*** DATA LISTING Section Begins ***
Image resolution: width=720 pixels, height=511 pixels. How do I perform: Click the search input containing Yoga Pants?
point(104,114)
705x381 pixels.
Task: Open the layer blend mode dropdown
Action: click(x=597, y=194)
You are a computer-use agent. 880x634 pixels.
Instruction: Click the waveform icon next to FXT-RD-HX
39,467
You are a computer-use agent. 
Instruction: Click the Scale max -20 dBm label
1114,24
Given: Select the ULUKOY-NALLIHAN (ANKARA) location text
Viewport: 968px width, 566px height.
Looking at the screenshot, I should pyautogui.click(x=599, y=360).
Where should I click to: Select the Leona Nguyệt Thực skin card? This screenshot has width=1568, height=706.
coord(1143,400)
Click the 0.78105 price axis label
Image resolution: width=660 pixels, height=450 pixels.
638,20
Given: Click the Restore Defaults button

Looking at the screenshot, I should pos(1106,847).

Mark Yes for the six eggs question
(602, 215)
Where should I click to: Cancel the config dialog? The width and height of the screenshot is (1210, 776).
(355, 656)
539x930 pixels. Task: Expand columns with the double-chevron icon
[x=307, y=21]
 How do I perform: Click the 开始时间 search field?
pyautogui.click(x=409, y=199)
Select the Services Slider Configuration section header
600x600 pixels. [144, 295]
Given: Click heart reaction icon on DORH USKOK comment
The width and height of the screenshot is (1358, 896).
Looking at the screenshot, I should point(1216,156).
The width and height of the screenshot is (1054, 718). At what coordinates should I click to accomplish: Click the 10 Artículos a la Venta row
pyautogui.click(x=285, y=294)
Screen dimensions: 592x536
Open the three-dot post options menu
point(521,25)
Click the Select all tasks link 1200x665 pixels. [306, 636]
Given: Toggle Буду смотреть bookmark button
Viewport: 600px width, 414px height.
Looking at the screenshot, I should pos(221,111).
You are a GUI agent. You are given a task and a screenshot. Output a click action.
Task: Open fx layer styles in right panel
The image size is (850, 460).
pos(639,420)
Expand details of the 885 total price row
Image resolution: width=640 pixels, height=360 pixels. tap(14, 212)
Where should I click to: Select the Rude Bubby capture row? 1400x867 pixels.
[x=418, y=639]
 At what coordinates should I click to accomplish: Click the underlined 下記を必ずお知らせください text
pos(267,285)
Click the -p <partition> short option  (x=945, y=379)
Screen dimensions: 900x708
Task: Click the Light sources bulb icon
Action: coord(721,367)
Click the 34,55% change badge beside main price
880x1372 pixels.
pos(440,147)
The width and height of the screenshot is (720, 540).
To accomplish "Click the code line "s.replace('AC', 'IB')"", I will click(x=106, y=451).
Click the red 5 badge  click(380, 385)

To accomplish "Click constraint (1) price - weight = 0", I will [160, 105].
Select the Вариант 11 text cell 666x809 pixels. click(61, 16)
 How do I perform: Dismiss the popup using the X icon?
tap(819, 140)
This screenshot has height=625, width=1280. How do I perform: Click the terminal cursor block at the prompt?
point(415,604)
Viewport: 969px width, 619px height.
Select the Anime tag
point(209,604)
*** DATA LISTING Section Ends ***
TASK INSTRUCTIONS —
Restate all of the entries above precisely.

WRITTEN ANSWER —
Image resolution: width=720 pixels, height=511 pixels. How do I perform: Click the search input containing Yoga Pants?
point(104,114)
705x381 pixels.
Task: Open the layer blend mode dropdown
Action: click(x=597, y=194)
You are a computer-use agent. 880x634 pixels.
Instruction: Click the waveform icon next to FXT-RD-HX
39,467
You are a computer-use agent. 
Instruction: Click the Scale max -20 dBm label
1114,24
Given: Select the ULUKOY-NALLIHAN (ANKARA) location text
Viewport: 968px width, 566px height.
Looking at the screenshot, I should pyautogui.click(x=599, y=360).
Where should I click to: Select the Leona Nguyệt Thực skin card? This screenshot has width=1568, height=706.
coord(1143,400)
Click the 0.78105 price axis label
Image resolution: width=660 pixels, height=450 pixels.
638,20
Given: Click the Restore Defaults button

Looking at the screenshot, I should pos(1106,847).

Mark Yes for the six eggs question
(602, 215)
Where should I click to: Cancel the config dialog? The width and height of the screenshot is (1210, 776).
(355, 656)
539x930 pixels. Task: Expand columns with the double-chevron icon
[x=307, y=21]
 How do I perform: Click the 开始时间 search field?
pyautogui.click(x=409, y=199)
Select the Services Slider Configuration section header
600x600 pixels. [144, 295]
Given: Click heart reaction icon on DORH USKOK comment
The width and height of the screenshot is (1358, 896).
Looking at the screenshot, I should point(1216,156).
The width and height of the screenshot is (1054, 718). At what coordinates should I click to accomplish: Click the 10 Artículos a la Venta row
pyautogui.click(x=285, y=294)
Screen dimensions: 592x536
Open the three-dot post options menu
point(521,25)
Click the Select all tasks link 1200x665 pixels. [306, 636]
Given: Toggle Буду смотреть bookmark button
Viewport: 600px width, 414px height.
Looking at the screenshot, I should pos(221,111).
You are a GUI agent. You are given a task and a screenshot. Output a click action.
Task: Open fx layer styles in right panel
The image size is (850, 460).
pos(639,420)
Expand details of the 885 total price row
Image resolution: width=640 pixels, height=360 pixels. tap(14, 212)
Where should I click to: Select the Rude Bubby capture row? 1400x867 pixels.
[x=418, y=639]
 At what coordinates should I click to accomplish: Click the underlined 下記を必ずお知らせください text
pos(267,285)
Click the -p <partition> short option  (x=945, y=379)
Screen dimensions: 900x708
Task: Click the Light sources bulb icon
Action: coord(721,367)
Click the 34,55% change badge beside main price
880x1372 pixels.
pos(440,147)
The width and height of the screenshot is (720, 540).
To accomplish "Click the code line "s.replace('AC', 'IB')"", I will click(x=106, y=451).
Click the red 5 badge  click(380, 385)

To accomplish "Click constraint (1) price - weight = 0", I will [160, 105].
Select the Вариант 11 text cell 666x809 pixels. click(61, 16)
 How do I perform: Dismiss the popup using the X icon?
tap(819, 140)
This screenshot has height=625, width=1280. How do I perform: Click the terminal cursor block at the prompt?
point(415,604)
Viewport: 969px width, 619px height.
Select the Anime tag
point(209,604)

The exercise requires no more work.